Victoria Marichal parcourt l'exposition un jour avant la conférence. Au dernier étage de l'hôtel Hilton se trouvent trois espaces recréés par des survivants de la pédophilie. Une pièce avec des draps roses, des peintures de Jésus-Christ et une peluche qui accompagnait Claudia lors des viols successifs ; une église catholique avec un mannequin d'enfant caché sous la chaire et une chambre avec une jeune femme en maillot de bain. « C’est une performance très forte, mais elle redonne aussi du sens aux espaces de l’enfance. Quand on pense à ces lieux, cette exposition viendra à l’esprit, chez nous, dans un espace sécurisé », explique-t-il.

Les différentes scènes mises en scène dans l'exposition ont été reconstituées par des survivants de la pédophilie.

Elle le raconte à la première personne parce que cela lui est arrivé aussi. Elle a subi un viol à l'âge de 17 ans et a compris que c'était le deuxième épisode de ce type qu'elle subissait. Le premier agresseur était son grand-père maternel, qui l'a violée entre l'âge de 4 et 8 ans. Même si elle a été condamnée pour le viol commis pendant son adolescence, son grand-père est décédé avant qu'elle ait pu le signaler. « Il m'a fallu des années pour me réapproprier Punta del Diablo, la ville où cela s'est produit, pour revenir et dire 'cet endroit était à moi avant tout' », dit-il. En Uruguay, 86 % des crimes de violence sexuelle restent impunis. Au Mexique, ce pourcentage atteint 91 %. Dans la plupart des pays d'Amérique latine, explique Paula Ximena Sánchez, de la Mission Justice Internationale, est à environ 90 %. « Malgré les taux élevés de violence, l'accès à la justice ne correspond pas », dit-il. « La justice est adaptée aux adultes, pas aux enfants. Il y a un manque de concentration sur l’enfance pour cesser d’exiger d’un enfant ce qu’on demande à un adulte.

« Ce qui m'est arrivé me marque, mais ça ne me définit pas »

Même si la majorité des victimes sont des femmes, un homme sur huit a été exposé à ces traumatismes infantiles. Pour Salvador Cacho, le patriarcat lui-même rend difficile la guérison de cette profonde blessure. Les événements ont commencé quand il avait 6 ans. Le cousin de sa mère l'a agressé sexuellement jusqu'à l'âge de 14 ans. Cela a commencé par des attouchements et s'est poursuivi par des agressions sexuelles qui se sont répétées fréquemment. « Il m'a dit qu'il allait m'apprendre des choses sur les grands enfants », raconte-t-il. «Quand on est enfant, la maltraitance n'est pas si évidente et encore plus si elle émane d'un personnage aussi hiérarchique.

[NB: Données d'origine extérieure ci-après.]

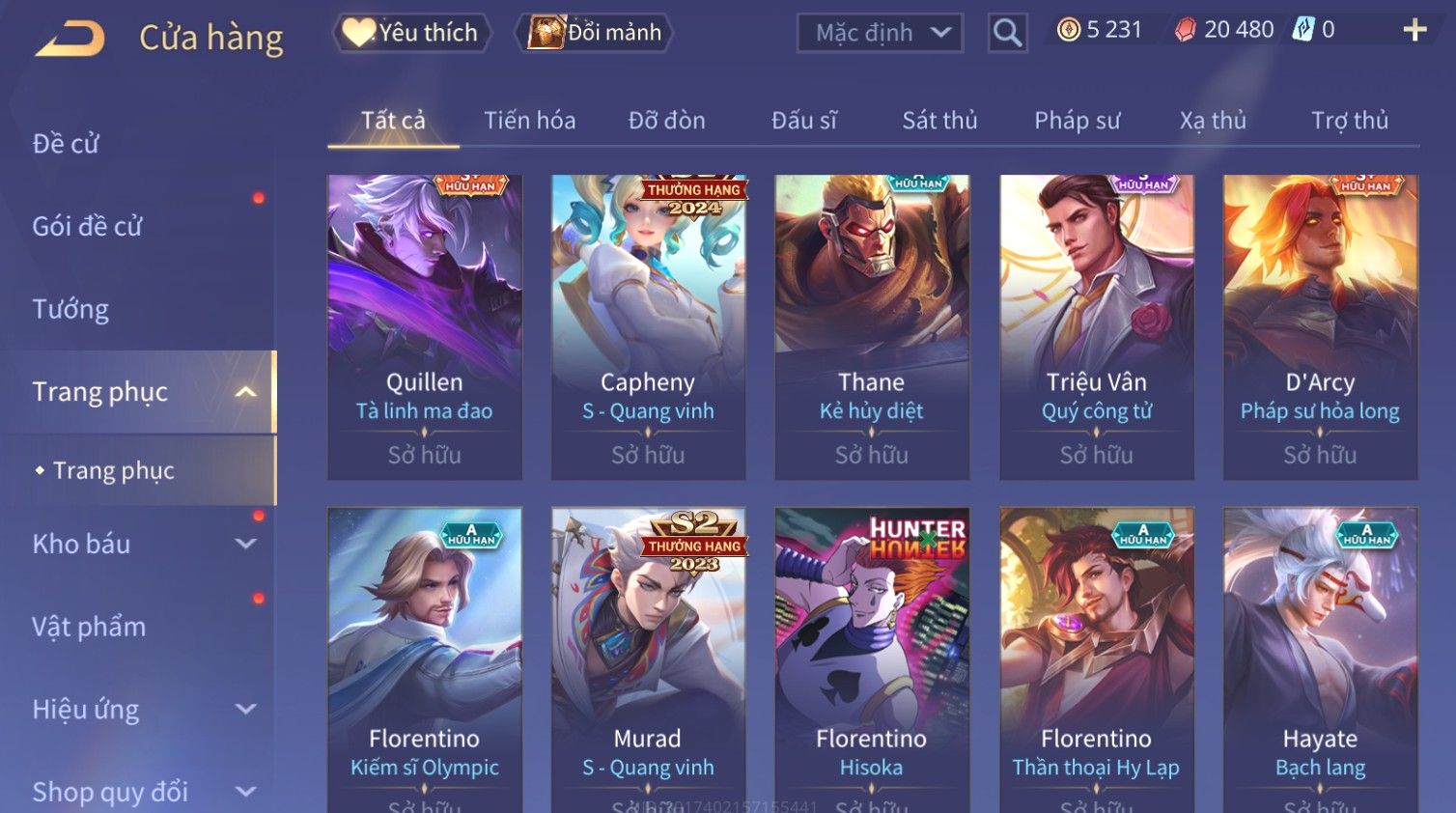Expand the Kho báu sidebar section

[x=245, y=544]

Son père était le macho mexicain typique. Comment pourrais-je oser raconter ce qu’il m’a fait ? » demande-t-il.

Salvador Cacho, survivant des abus de la part d'un cousin maternel.

Bien que son agresseur ait fui vers l'Espagne, il a été arrêté par Interpol et est en cours d'extradition vers le Mexique. Cacho est conscient que, malgré tout, il fait partie des « privilégiés » pour avoir pu payer les frais d'avocat et de thérapie et pour avoir eu sa famille à ses côtés. Selon les experts, sur 100 affaires, 10 sont jugées et une seule obtient une décision. « J'attends de faire partie des 1 % », dit-il.

De nombreuses années de thérapie, le soutien de sa famille et un procès qui avance (lentement, mais qui avance) ont été les piliers sur lesquels Cacho a enregistré son mantra : « Ce qui m'est arrivé me marque, mais cela ne me définit pas ». Ce Mexicain est surtout représenté, dit-il, par sa carrière dans le marketing, sa passion pour les livres et la pêche. À Marichal, son rire joyeux et sa passion pour les voyages. Et à Martínez son désir d’aider à travers l’activisme et la psychologie. « Il y a une stigmatisation selon laquelle votre vie est ruinée après quelque chose comme ça », dit Marichal. « Mais la réparation est possible. »

Salvador Cacho partage son expérience lors de la conférence pour éradiquer la violence contre les enfants, le 6 novembre à Bogota.